Schutzgüter

Hier möchten wir Ihnen einige der Besonderheiten des Ludescherberges vorstellen. Dabei handelt es sich um seltene Arten und Lebensräume, die nach der Fauna-Flora-Habitat-Richtlinie in diesem Gebiet geschützt sind.

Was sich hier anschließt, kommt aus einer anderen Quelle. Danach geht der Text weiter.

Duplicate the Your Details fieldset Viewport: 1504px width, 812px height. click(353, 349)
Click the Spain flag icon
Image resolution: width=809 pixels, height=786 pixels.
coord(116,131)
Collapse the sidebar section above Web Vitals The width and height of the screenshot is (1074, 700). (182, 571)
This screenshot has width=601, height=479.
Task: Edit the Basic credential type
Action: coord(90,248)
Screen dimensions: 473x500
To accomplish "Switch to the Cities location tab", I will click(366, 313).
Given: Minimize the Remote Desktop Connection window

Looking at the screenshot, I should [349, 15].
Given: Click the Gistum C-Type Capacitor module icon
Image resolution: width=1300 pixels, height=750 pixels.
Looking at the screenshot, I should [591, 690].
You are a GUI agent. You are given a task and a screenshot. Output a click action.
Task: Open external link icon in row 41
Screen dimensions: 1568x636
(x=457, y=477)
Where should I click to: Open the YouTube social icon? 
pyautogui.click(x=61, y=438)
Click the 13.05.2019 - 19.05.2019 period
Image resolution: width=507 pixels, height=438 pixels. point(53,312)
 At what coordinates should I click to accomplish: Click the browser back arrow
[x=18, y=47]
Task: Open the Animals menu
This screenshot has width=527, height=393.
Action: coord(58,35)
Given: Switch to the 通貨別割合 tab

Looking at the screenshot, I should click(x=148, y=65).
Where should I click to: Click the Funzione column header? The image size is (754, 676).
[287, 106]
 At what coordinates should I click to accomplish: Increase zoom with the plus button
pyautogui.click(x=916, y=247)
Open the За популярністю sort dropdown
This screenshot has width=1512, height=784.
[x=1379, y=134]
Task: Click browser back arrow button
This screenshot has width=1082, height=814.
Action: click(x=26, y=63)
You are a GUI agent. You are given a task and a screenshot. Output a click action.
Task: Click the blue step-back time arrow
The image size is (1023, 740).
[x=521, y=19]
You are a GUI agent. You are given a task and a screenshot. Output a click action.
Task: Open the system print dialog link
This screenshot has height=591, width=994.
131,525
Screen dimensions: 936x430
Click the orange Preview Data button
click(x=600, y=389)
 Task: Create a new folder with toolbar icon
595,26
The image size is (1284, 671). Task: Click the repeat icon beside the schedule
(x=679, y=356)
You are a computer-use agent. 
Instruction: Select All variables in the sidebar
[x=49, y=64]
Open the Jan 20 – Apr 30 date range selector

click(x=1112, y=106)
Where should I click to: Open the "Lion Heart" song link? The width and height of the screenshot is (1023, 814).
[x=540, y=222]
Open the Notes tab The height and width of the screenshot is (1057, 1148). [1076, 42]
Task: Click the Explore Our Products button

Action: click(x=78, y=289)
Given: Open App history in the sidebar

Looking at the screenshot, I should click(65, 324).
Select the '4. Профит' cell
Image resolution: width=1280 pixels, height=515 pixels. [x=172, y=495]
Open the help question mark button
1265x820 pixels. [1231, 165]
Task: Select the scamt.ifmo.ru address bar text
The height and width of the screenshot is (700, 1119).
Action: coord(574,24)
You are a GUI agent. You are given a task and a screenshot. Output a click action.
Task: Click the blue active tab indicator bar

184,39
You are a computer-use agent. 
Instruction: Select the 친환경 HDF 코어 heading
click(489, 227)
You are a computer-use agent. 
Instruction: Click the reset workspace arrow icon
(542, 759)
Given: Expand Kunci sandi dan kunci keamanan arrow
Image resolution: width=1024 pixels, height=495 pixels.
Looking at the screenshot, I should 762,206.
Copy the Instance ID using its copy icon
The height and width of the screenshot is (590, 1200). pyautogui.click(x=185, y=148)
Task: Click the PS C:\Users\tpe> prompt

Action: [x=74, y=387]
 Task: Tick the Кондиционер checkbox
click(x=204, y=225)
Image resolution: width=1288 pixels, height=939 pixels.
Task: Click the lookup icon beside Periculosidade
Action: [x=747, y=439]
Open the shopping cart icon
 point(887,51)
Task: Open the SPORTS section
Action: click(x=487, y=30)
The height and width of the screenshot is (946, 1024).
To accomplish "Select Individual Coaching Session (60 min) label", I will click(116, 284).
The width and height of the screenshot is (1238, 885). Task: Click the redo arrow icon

Naturnahe Kalk-Trockenrasen

Trockenrasen kommen auf mageren Standorten vor. Sie werden nicht gedüngt und nur einmal im Jahr gemäht. Am Ludescherberg werden diese Wiesen vor allem von der Aufrechten Trespe, einer Grasart, dominiert. Häufig sind beispielsweise auch die beiden Orchideenarten Kleines Knabenkraut und Mücken-Händelwurz . 

Neuntöter

Wo der Neuntöter oder Rotrückenwürger lebt, ist die Welt für viele andere Arten noch in Ordnung! Denn seine bevorzugten Lebensräume – nicht gedüngte Wiesen mit eingestreuten Gehölzen – locken zahlreiche Kleintiere an. Die Bezeichnung Neuntöter bezieht sich auf seine Gewohnheit Beute für Schlechtwetterperioden als Vorrat auf Dornen aufzuspießen.

Schwalbenschwanz

Der auffällige Schwalbenschwanz ist wohl einer der attraktivsten heimischen Schmetterlinge. Naturnah genutzte Wiesen zählen zu seinen wichtigsten Lebensräumen. Hier findet der Falter geeignete Futterpflanzen für seine kaum weniger auffälligen Raupen, zu denen vor allem Doldenblütler wie die Wilde Möhre zählen.

Gestreifte Quelljungfer

Als ausgesprochene Lebensraum-Spezialistin ist die Gestreifte Quelljungfer auf Quellbäche oder Quellsümpfe und Kalkniedermoore mit kleinen Rinnsalen angewiesen. Bis zu fünf Jahre dauert die Entwicklung ihrer Larven, bevor diese das Gewässer verlassen und als fertig entwickelte Libelle auf die Jagd nach Insekten gehen. In Mitteleuropa ist die Art stark bedroht.